Subscription cost for software hosted on-prem/onsite should be reported under the Software line item and subscription cost for SaaS/cloud accessed applications should be reported under the Cloud Services line item.

In previous years, the template was only calculating the general IT total. The new total rows for security are designed to automatically calculate the security totals to ensure accuracy.

The Network and Telecomm Costs columns were added so the summarized totals correspond with the Network and Telecomm IT security cost totals in tab 5.

February 1st is the legislative deadline, which helps the legislature figure out the budget for the upcoming fiscal year.

The tabs are in order to progress from the most detailed (tabs 1-2; tabs 3-4) to the least detailed spend (tab 5). For example, tab 1 requires the most data, tab 2 pulls data from tab 1, and tab 5 summarizes the total spend.

The rows are color coordinated to differentiate between security IT (orange) and general IT (blue) spend.

All IT project costs, including staff, one-time and ongoing maintenance should be reported in SIMM 55-B.

Yes, include all IT cost information whether an Agency/state entity’s IT is centralized or not.

Per the instructions in SIMM 55, departments should report the total number and costs associated with mobile phones and all costs associated to mobile phones and their respective, data internet and other usage plans.

Additionally, the requirement to report Mobile Phones in the IT Cost Report only applies to devices that meet the definition of a Mobile Phone as identified in SIMM 55. Mobile computing devices with the capability to connect to a cellular network, such as wireless hotspots, do not meet this definition and should not be included in “Mobile Phone” line item of the IT Cost Report.

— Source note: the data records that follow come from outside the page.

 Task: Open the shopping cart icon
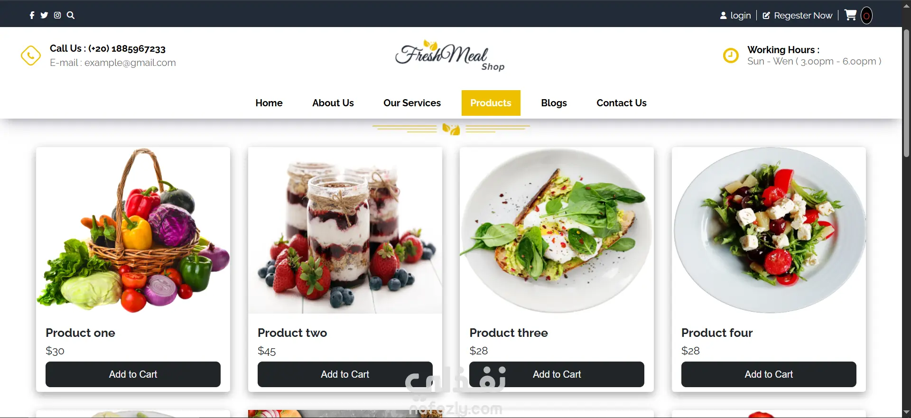point(850,15)
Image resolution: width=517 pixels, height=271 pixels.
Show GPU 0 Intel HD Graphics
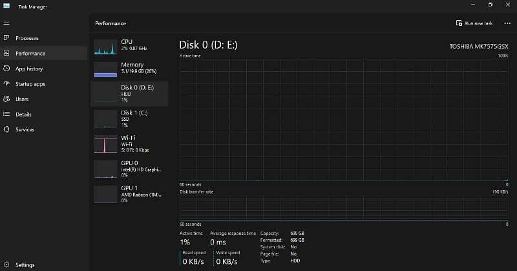coord(129,169)
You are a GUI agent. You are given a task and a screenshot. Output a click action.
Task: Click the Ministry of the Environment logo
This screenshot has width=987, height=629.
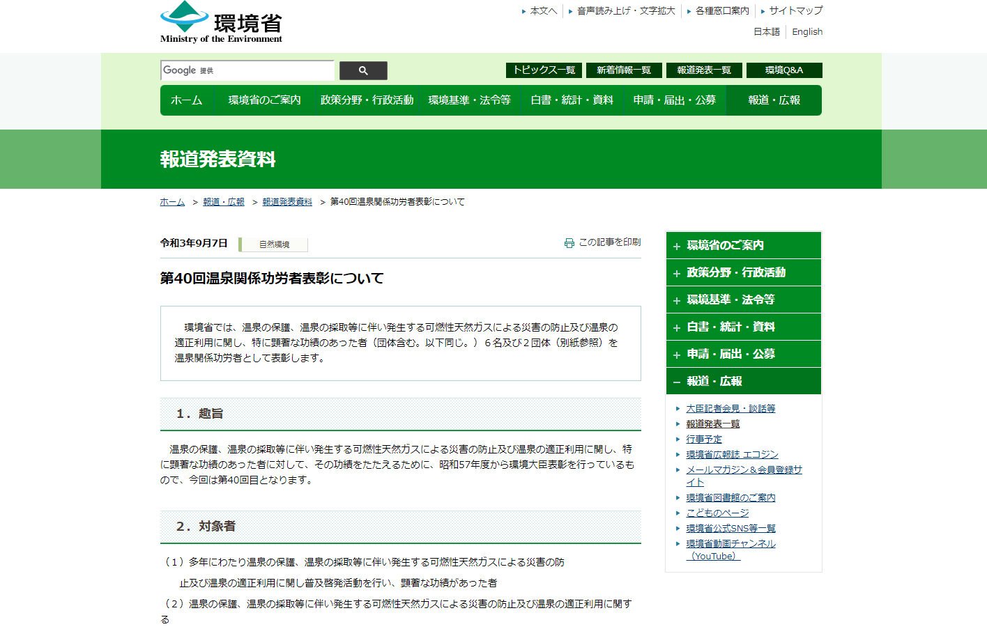[x=221, y=23]
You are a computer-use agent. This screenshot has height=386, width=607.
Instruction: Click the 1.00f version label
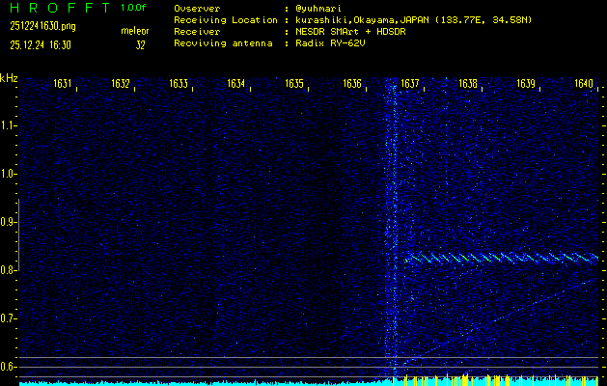click(x=134, y=8)
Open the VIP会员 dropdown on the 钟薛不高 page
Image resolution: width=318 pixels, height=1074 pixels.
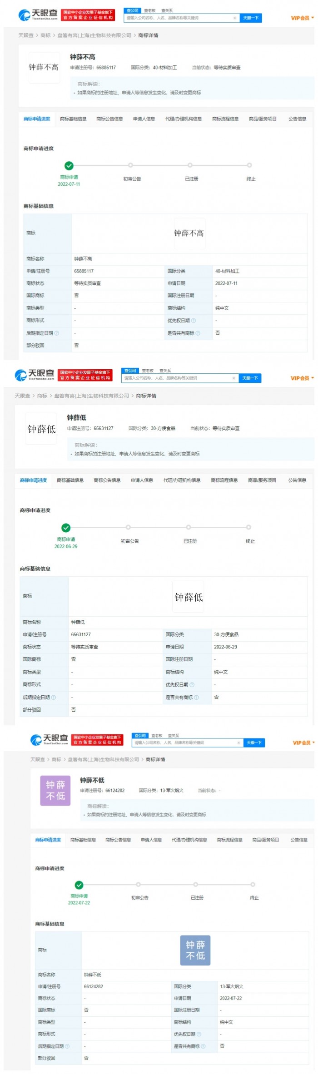click(x=302, y=18)
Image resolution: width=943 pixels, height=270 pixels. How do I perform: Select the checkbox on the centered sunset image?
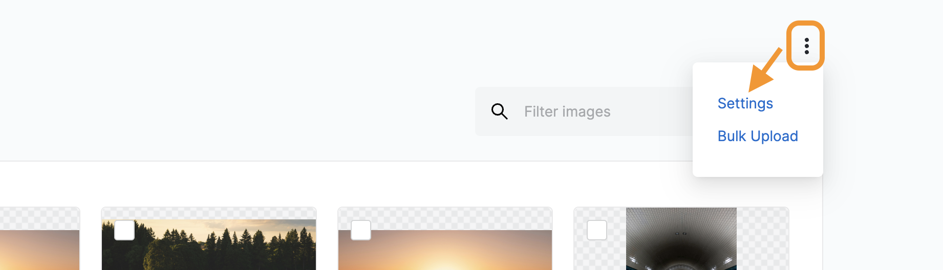tap(361, 230)
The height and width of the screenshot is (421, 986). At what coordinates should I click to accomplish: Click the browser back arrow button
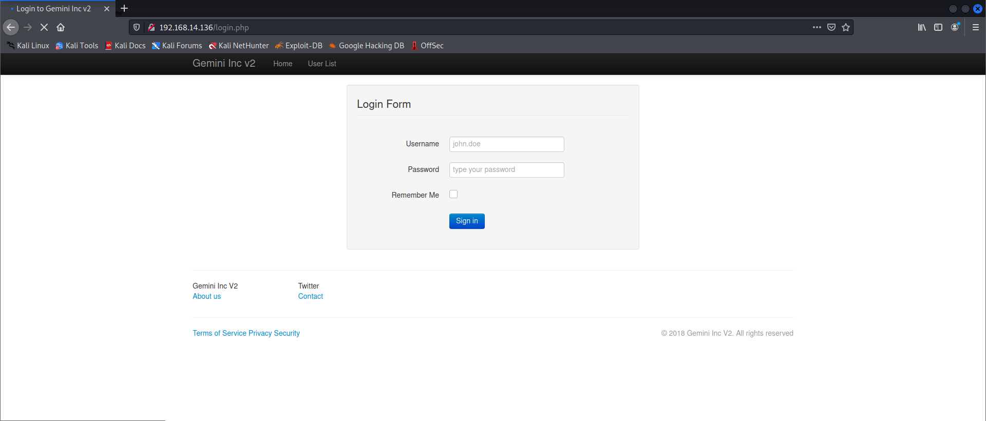point(11,27)
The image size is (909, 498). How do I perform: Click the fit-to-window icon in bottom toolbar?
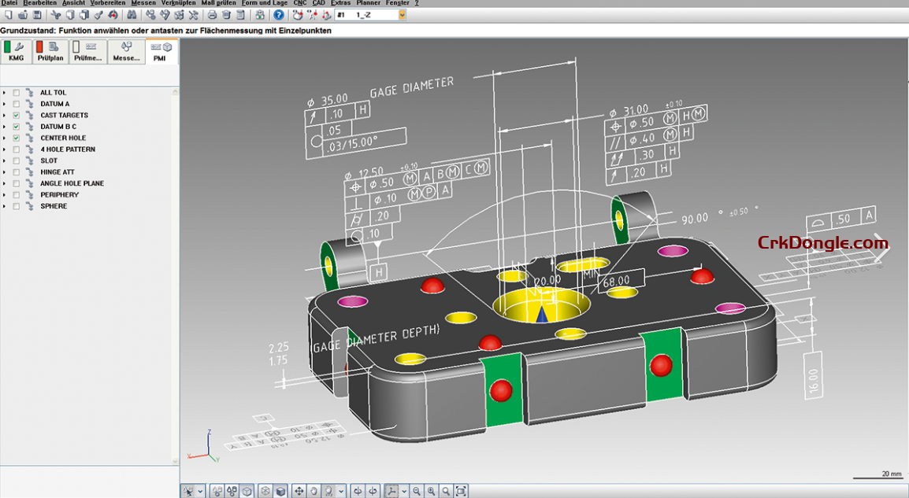tap(461, 491)
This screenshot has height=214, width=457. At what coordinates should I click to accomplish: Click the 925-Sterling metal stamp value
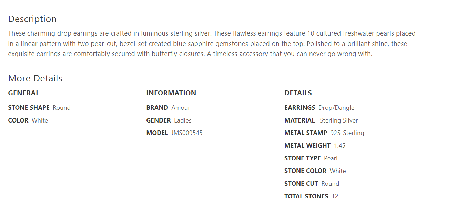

Only mobile phone purchases that access the cellular network for voice and data and comply with the definition of a mobile phone should be added to this line item.

If security is the primary purpose of the purchase, report the cost in the sub-category “Hardware, IT Security”, if not, then report the expense under “Hardware”.

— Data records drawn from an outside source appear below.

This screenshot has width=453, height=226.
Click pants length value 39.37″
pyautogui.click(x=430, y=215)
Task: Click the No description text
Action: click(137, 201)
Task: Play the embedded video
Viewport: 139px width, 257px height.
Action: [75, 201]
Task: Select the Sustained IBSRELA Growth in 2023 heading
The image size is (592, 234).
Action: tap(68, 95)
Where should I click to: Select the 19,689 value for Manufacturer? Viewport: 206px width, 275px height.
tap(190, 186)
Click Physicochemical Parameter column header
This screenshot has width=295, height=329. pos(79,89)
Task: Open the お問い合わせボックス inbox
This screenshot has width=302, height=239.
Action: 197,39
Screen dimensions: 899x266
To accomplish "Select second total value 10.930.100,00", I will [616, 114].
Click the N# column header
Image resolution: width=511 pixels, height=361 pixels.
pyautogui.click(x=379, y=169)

Report under the Network Security domain, any devices whose primary purpose is to protect computers and computer networks from attack and infiltration. Typical costs are firewalls, Next Generation Firewalls (NGFW), Network Intrusion Detection and Prevention (NIDS and NIPS), Virtual Private Networking (VPN), Hardware Security Modules (HSM) Proxy Servers, and Unified Threat Management (UTM).

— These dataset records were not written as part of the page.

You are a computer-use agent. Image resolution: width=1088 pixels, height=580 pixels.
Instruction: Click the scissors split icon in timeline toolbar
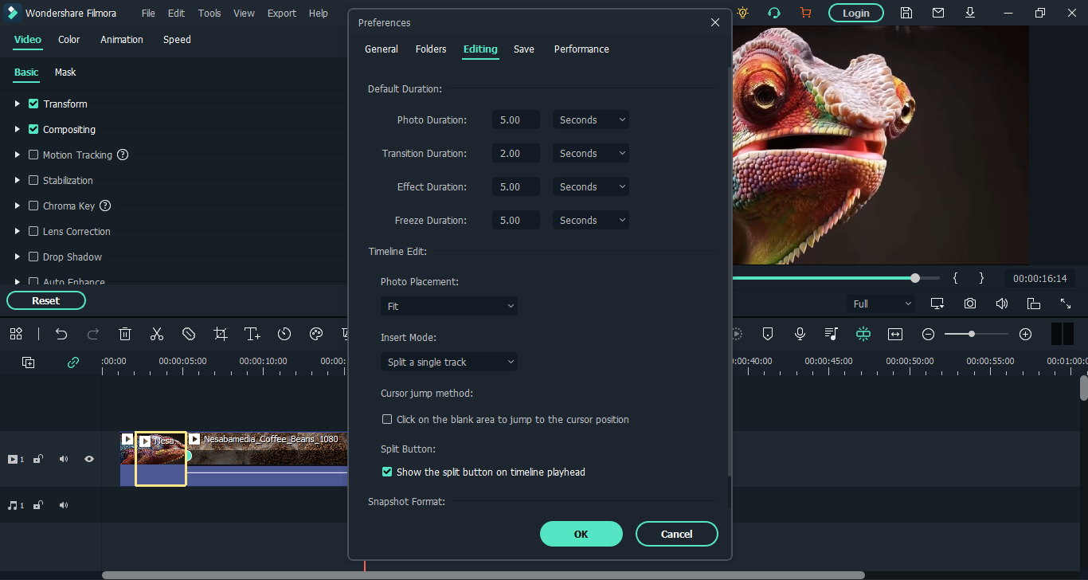[x=157, y=334]
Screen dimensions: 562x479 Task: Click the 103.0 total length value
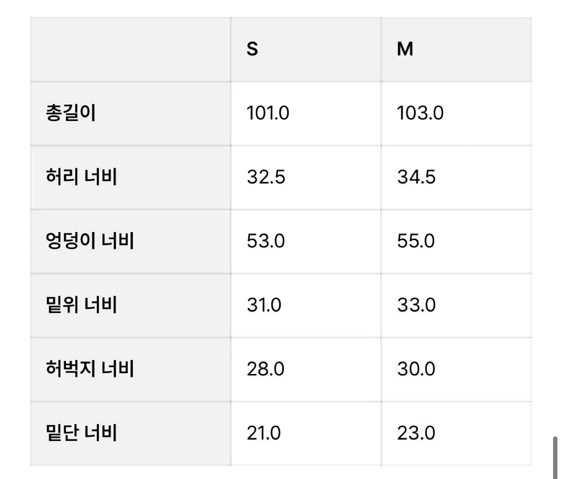pyautogui.click(x=420, y=113)

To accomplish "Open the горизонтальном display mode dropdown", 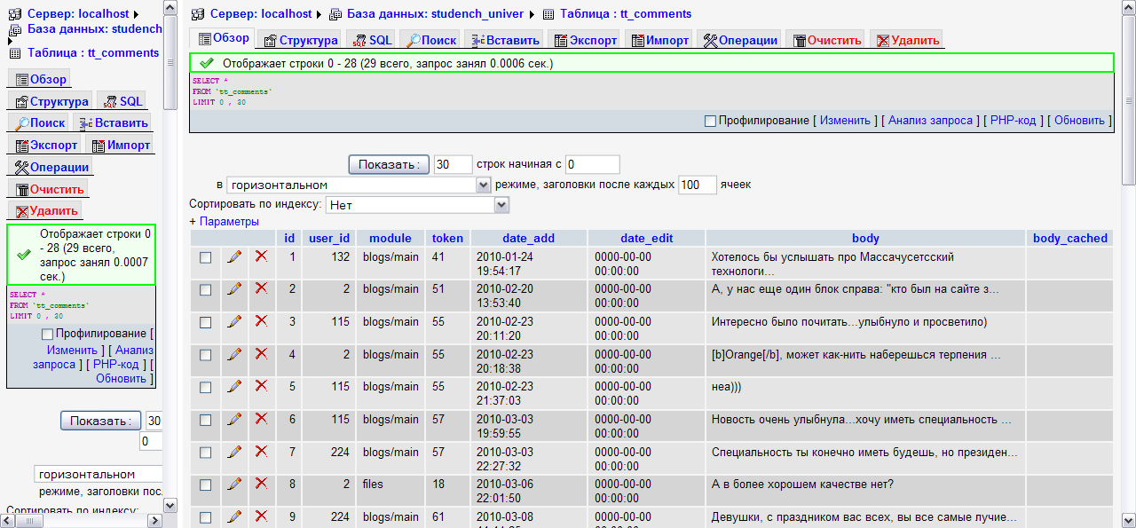I will pos(359,185).
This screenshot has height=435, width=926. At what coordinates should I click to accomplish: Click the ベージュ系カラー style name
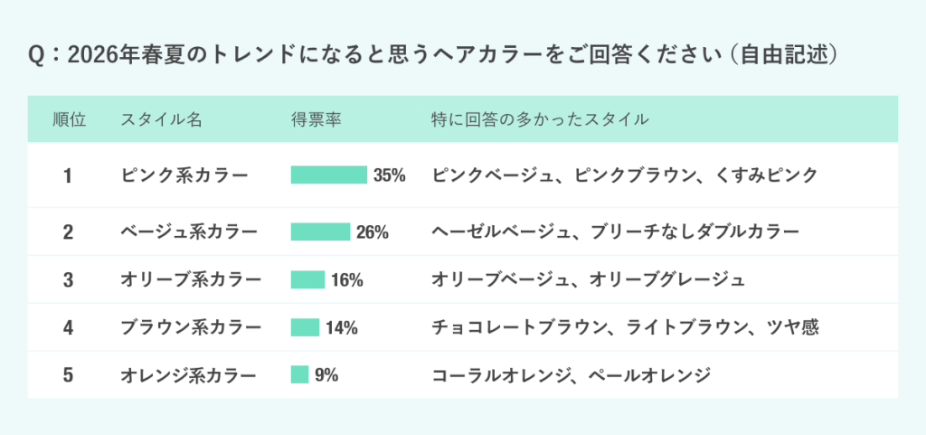click(189, 232)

For this year’s report, include incurred costs whether for the direct benefit of your department and/or other departments that receive your services. Notate in the comments section the departments, Boards and Commissions who receive security services through that spend.

For Personnel PY Costs on the IT Security Spend Allocation worksheet, report only staff whose primary responsibilities are IT Security.

• IT Security Contractor Personnel costs are for contractors who are on-site performing security related duties as their primary duties. These may include network monitoring, security hardware maintenance, patching or other security related duties.
• IT Security Services are costs for outsourced services such as monitoring and/or managing security devices, remote or subscription-based monitoring, management of firewalls and advisory services that analyze and improve security strategy and operations. Report the cost of independent security assessments and information security audits in IT Security Services.
• IT Security Consulting costs include consulting services used for purposes such as developing a departmental security plan or consulting to develop security technology strategies and implementation.

Report all costs in the year incurred. Notate in the comments that costs are a multi-year expense and include the number of years.

CDT tracks ‘New’ investment versus ‘Renewal/maintenance’ (ongoing costs) to have a better understanding of investments within each category and their relationship to performance trends overtime.

Contact ITPolicy and we will provide an updated template with additional rows.